The auto parts supplier is part of a consortium of companies seeking to design a better car battery as quickly as possible. They want to see an energy storage device that delivers fives times the energy density at a fifth of the cost within five years. As much as I wish them success, color me skeptical. Their goals are laudable, but the market is literally littered with the carcasses of battery makers that sought to remake the industry. A123 Systems, anyone? Ener1? Valance Technology?

A meeting of the minds
Although those marketplace failures often had the backing of the taxpayer, the new group has substantial backing from the private sector with Dow Chemical (DOW), Applied Materials (AMAT 1.46%), and the non-profit Clean Energy Trust joining in. Of course, the Energy Dept. is also kicking in $122 million as it seeks to find a green energy winner somewhere that it can point to.
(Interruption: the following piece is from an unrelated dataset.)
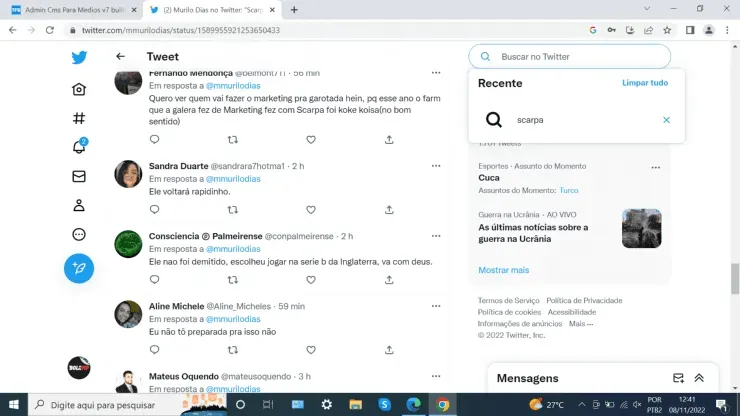Switch to Admin Cms Para Medios tab
Screen dimensions: 740x416
point(70,9)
The Argonne National Laboratory will establish the Joint Center for Energy Storage Research in Chicago. It was Argonne that helped develop the battery technology LG Chem used to supply lithium-ion batteries for General Motor's (GM -0.04%) Chevy Volt and Ford's (F 0.08%) electric Focus.

Of course, earlier this year GM had to recall all of the Volts it sold last year to retrofit the cars after several high-profile episodes of the batteries catching fire. And with its all-electric Chevy Spark due out next year, it had planned to purchase tens of thousands of batteries from A123, which itself was subject to a massive recall of its production run and helped hasten its drive to bankruptcy (Johnson Controls, itself a major battery producer, is bidding to buy A123's assets for $125 million).

Dead batteries
From GM to Tesla (TSLA 12.06%), battery failure has been the Achilles' heel of the EV industry with even Nissan's (NSANY -0.56%) LEAF suffering from capacity loss. No doubt that is one of the reasons why Johnson Controls and its partners want to invest in advanced battery technology. Curing the litany of problems in energy storage might help resuscitate the electric car market.
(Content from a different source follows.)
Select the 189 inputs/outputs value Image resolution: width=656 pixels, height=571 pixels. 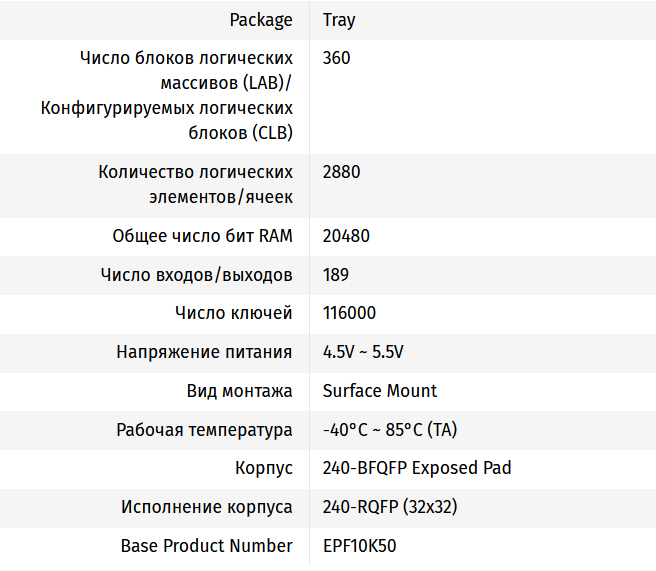pos(336,275)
And resuscitation is what it needs. There's relatively little demand for EVs with maybe 50,000 cars being sold this year. Recall, if you will, that's only slightly more than the total 40,000 GM had once said it would sell in 2012 all by itself while Toyota (TM 1.07%) has abandoned plans to mass produce EVs.

Chevy may have sold almost 21,000 Volts so far this year, but it remains a tiny fraction of the overall car market and only because it was virtually bribing buyers to take them. Reuters estimated GM loses $49,000 on every Volt it builds, and that it had resorted to extremely low-cost lease deals -- $199 a month! -- to move them off the lot. When those incentives expired, the number of Volts sold last month fell by nearly half.
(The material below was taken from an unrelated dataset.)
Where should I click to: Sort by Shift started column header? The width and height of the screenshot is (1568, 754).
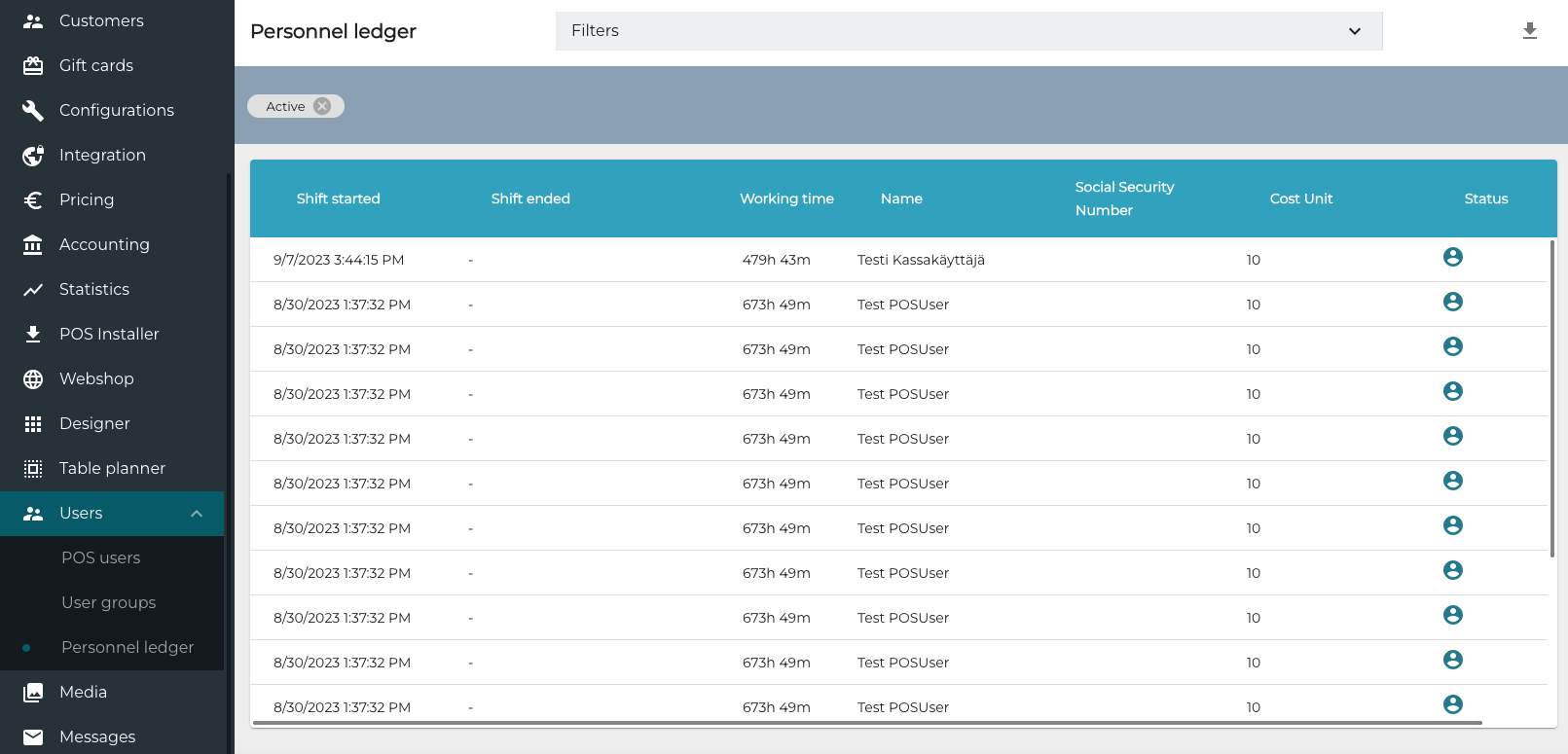(x=338, y=198)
Moreover, government purchases of Volts have skewed the actual numbers, too, with the Defense Dept. planning on buying 1,500 of them while the GSA bought 100 Volts last year. Government purchases of GM vehicles in general were 79% higher this past June than in 2011.

Recharge and relax
The electric car is a cool technology that's proven it's not yet ready for prime time. Maybe in five years when Johnson Controls and the others have been able to develop a better battery there will come a time when EVs really can be mass-produced, but in the meantime investors might want to keep an eye on leading lead-acid battery maker Exide Technologies (NASDAQ: XIDE), which primarily makes after-market batteries. It's teaming up with Maxwell Technologies (MXWL) to create their own advanced technological storage solutions.

They don't have a catchy 5-5-5 name like Johnson Controls (though some might think "advanced, integrated, battery-ultracapacitor energy storage solutions" is close), but it's dealing with an auto that's here and now, not some hoped for future revolution.